Although many employees have heard of the Family and Medical Leave Act (FMLA), some may not understand the specific rights provided by this important federal legislation. The FMLA entitles eligible employees of covered employers to take twelve weeks of unpaid, job-protected leave for certain personal and family medical reasons. These include the birth and care of a child, a serious health condition of an employee’s family member, and a health condition that significantly affects job performance. Invariably, one of the most common questions asked by employees is: “What family members count under the FMLA?”
One of the provisions of the FMLA is an allowance for an employee to take leave from work to “care for the employee’s spouse, child, or parent who has a serious health condition.”
- Parent: Parent means a biological, adoptive, step or foster father or mother, or any other individual who stood in loco parentis to the employee when the employee was a son or daughter. This allowance does not include parents “in law.”
- Son or Daughter: A son or daughter is a biological, adopted, foster child, stepchild, legal ward, or child or a person standing in loco parentis who is either under age 18, or is 18 or older but is incapable of self-care because of a physical or mental disability.
- In Loco Parentis: In loco parentis is a special relationship in which a person has put himself or herself in the situation of a parent by assuming and discharging the obligations of a parent to a child with whom he or she has no legal or biological connection. It exists when an individual intends to take on the role of a parent, and take on the day-to-day responsibilities that a parent would normally assume. Some courts have extended this to nieces, nephews, siblings, grandchildren, and biological children of a co-parent in a same-sex relationship.
- Some factors relevant in the consideration of whether an employee stands in loco parentis include the age of the child, the degree to which the child is dependent on the person, the amount of financial support by the employee, and the extent to which duties commonly associated with parenthood are exercised.

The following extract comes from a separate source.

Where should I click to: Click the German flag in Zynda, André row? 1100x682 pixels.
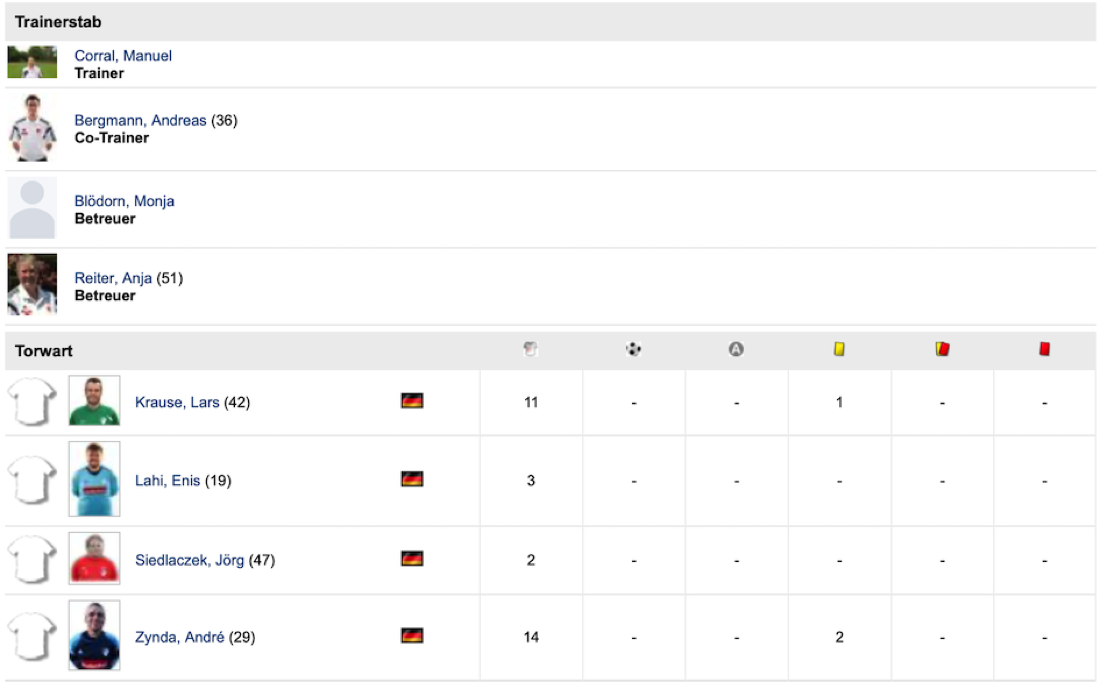(412, 636)
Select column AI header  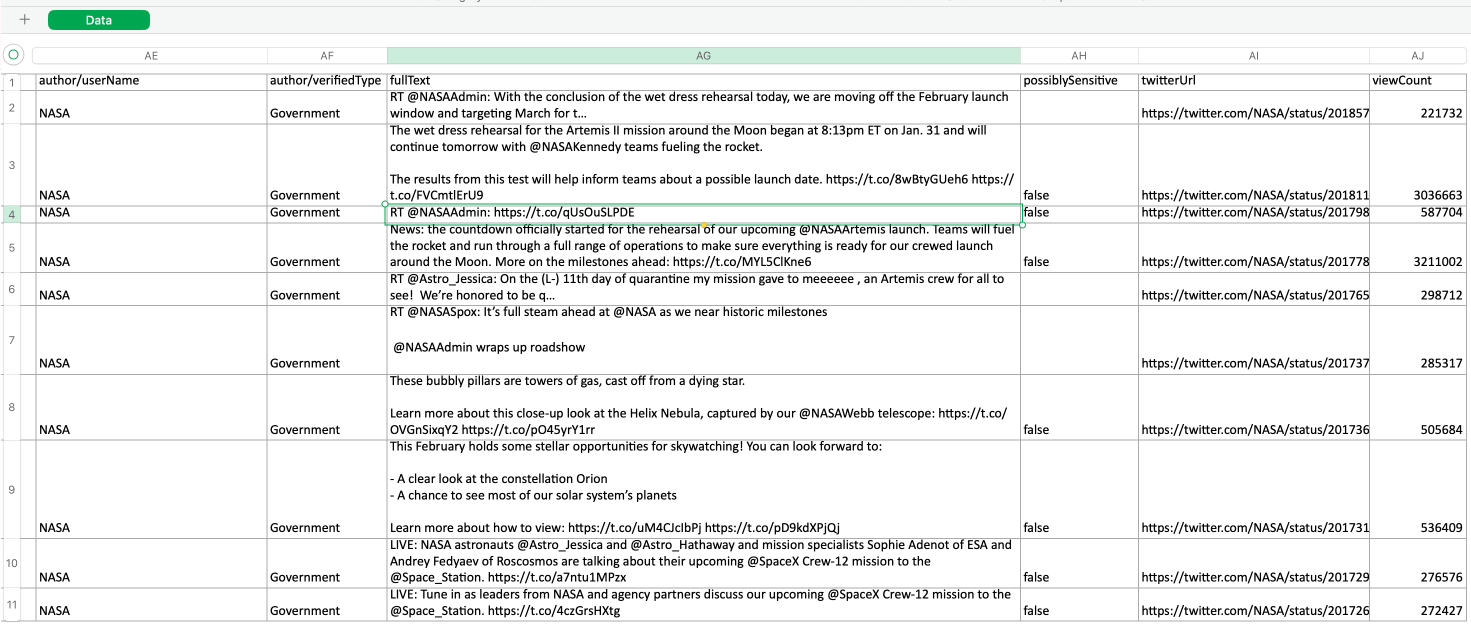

Although many simply assume that their situation would not allow them to utilize the benefits provided by the Family and Medical Leave Act, there is no bright line rule for when a family member may fall into one of these categories. Since the specific facts of each situation will be analyzed by the U.S. Department of Labor, every employee should speak with an attorney before seeking to exercise their rights under the Act. Eligible employees may be entitled to receive twelve weeks of job-protected unpaid leave.